Yoo Bu-Rim, 42, a dental hygienist who began working at the Sorokdo National Hospital alongside Stoeger and Pissarek in 1999, said that observing the two Austrian nurses helped her overcome her own fears about working with former Hansen's sufferers.

"My job deals with a lot of blood, and at first I was so worried," she said. "But when I saw how they treated the patients, I realized it was not a big deal."

Yoo also was struck by the fact that the nurses often referred to the patients as "beautiful."

"I don't think they meant their outward appearances necessarily," Yoo said. "But the way the patients acted and what was in their hearts. They were able to see them as beautiful."

 

In support of nurses

Support for the Nobel nomination has been led by the nursing community within Korea and internationally.
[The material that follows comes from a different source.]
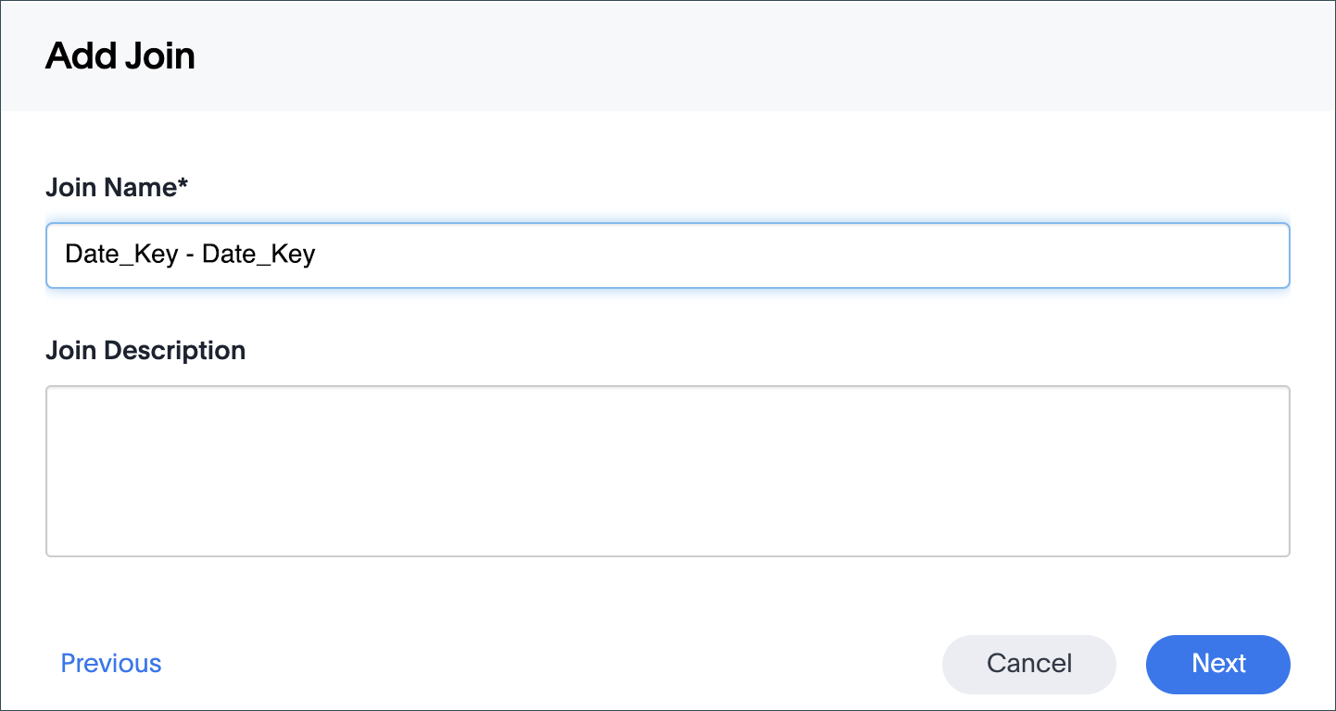The width and height of the screenshot is (1336, 711).
Task: Click the "Date_Key - Date_Key" text
Action: (190, 255)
The Korean Nurses Association has been at the forefront of promoting the campaign for Stoeger and Pissarek, and the cause has been picked up the International Council of Nurses, a federation of more than 130 national associations.

 

For many, a Nobel Peace Prize would be long overdue recognition for the profession, and the year 2020 would make a fitting time, as the World Health Organization has officially designated it as "The Year of the Nurse and Midwife."

Austrian Ambassador to South Korea Michael Schwarzinger said the work of nurses such as Stoeger and Pissarek comes not only from caring hearts but also high professional competence, which the Nobel Prize would recognize.

 

"When Marianne and Margaritha touched the patients on Sorok Island with their bare hands, they didn't do so out of disregard for risk, but because they were trained in the latest caring techniques for patients of Hansen's disease," he said. "We should not romanticize this profession. They should receive our respect and our recognition. This is a very, very important profession for the well-being of the world."

 

Nurses and midwives account for nearly half of the global health workforce, according to the WHO, which estimates the world will need an additional 9 million practitioners by 2030 to reach sustainable development goals.

Marianne Watkins, chairwoman of the WHO-led Nursing Now, a global campaign to support and promote nursing, said Stoeger and Pissarek have tried to stay as far from the spotlight as possible but that the Nobel would give much-needed attention to the crucial role nursing plays.

"The fact that they lived in such humility means even now, that they are slightly reluctant for us to proceed with this nomination," she said. "They may not appreciate [the Nobel nomination] as much as the profession as a whole because it would shine a light on the work nurses are doing now and in the future under the same circumstances."

 

Kim said that a Nobel Peace Prize for the two nurses would be a powerful example for turbulent times.

"The way to stop wars and conflicts is through sharing, dedication and love," he said. "Sometimes I question whether there is hope for humanity. When I look at these nurses, it reminds me that we have caring and love in our DNA."